O atendimento ao politraumatizado segue a sequência ABCDE do ATLS, onde a avaliação das vias aéreas (A) é a primeira prioridade. A ultrassonografia (FAST) é uma ferramenta diagnóstica crucial na sala de trauma para identificar sangramentos internos. O Glasgow Coma Scale (GCS) é fundamental para determinar a necessidade de intubação, sendo GCS < 8 o critério clássico.

Contexto Educacional

O atendimento inicial ao paciente politraumatizado é uma emergência médica que exige uma abordagem sistemática e rápida para identificar e tratar lesões com risco de vida. A metodologia ABCDE (Airway, Breathing, Circulation, Disability, Exposure) do ATLS (Advanced Trauma Life Support) é o padrão ouro para essa avaliação, garantindo a priorização das intervenções mais críticas. A fisiopatologia do trauma envolve múltiplas lesões que podem levar a choque hipovolêmico, insuficiência respiratória e lesão neurológica. O diagnóstico rápido é fundamental, utilizando exame físico, exames complementares como a ultrassonografia FAST para detectar sangramentos internos e a Escala de Coma de Glasgow (ECG) para avaliar o nível de consciência e a necessidade de proteção de vias aéreas. O tratamento inicial foca na estabilização hemodinâmica e respiratória, controle de hemorragias e prevenção de lesões secundárias. A intubação orotraqueal é indicada em casos de GCS ≤ 8 ou falha respiratória iminente. A identificação precoce de condições como hemotórax (murmúrio abolido e macicez) e seu manejo adequado são cruciais para o prognóstico do paciente.

Perguntas Frequentes

Qual a importância da ultrassonografia FAST no atendimento ao politraumatizado?
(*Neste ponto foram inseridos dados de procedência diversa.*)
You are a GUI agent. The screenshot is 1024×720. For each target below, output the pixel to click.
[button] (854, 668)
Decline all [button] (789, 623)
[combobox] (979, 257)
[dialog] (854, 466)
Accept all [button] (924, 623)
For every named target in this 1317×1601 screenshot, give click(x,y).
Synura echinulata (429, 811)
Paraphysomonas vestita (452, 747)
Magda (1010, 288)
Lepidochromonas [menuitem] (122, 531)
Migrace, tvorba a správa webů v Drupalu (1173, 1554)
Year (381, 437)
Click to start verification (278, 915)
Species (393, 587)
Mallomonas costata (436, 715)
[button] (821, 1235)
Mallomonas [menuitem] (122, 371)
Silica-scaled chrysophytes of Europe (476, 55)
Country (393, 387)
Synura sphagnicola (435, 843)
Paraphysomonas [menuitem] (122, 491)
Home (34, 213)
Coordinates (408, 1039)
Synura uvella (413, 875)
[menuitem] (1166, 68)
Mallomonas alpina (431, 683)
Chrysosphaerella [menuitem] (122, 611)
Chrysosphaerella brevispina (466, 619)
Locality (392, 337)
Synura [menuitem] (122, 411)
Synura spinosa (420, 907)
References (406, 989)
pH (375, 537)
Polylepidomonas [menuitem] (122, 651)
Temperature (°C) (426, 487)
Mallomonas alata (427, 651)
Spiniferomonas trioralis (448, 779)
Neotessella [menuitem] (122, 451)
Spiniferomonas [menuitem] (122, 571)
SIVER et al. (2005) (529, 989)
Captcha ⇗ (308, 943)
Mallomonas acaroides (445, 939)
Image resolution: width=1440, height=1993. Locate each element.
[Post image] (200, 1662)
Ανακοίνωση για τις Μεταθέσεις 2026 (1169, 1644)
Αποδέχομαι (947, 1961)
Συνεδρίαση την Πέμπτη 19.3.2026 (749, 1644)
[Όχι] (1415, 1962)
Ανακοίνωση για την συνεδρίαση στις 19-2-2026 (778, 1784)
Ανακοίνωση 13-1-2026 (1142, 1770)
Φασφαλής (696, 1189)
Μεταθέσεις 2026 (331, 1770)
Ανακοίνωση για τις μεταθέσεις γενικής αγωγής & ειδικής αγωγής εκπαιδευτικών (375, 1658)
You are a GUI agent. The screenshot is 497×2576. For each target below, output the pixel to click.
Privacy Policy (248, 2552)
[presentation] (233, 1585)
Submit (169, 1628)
A ultrassonografia FAST (Focused Assessment with Sonography for Trauma) é crucial para identificar rapidamente a presença de líquido livre (sangue) nas cavidades peritoneal, pericárdica e pleural, auxiliando na detecção de hemorragias internas e na tomada de decisão sobre a necessidade de intervenção cirúrgica emergencial.

Quais são os componentes da Escala de Coma de Glasgow (ECG) e quando a intubação é indicada com base nela?

A ECG avalia a abertura ocular, resposta verbal e resposta motora. A intubação orotraqueal é classicamente indicada para pacientes com ECG ≤ 8, pois indica um risco elevado de incapacidade de proteger as vias aéreas.

Quais achados no exame físico do tórax sugerem hemotórax em um paciente traumatizado?

No exame físico do tórax, o hemotórax é sugerido pela presença de murmúrio vesicular abolido ou diminuído, macicez à percussão e diminuição da expansibilidade torácica no lado afetado, devido ao acúmulo de sangue no espaço pleural.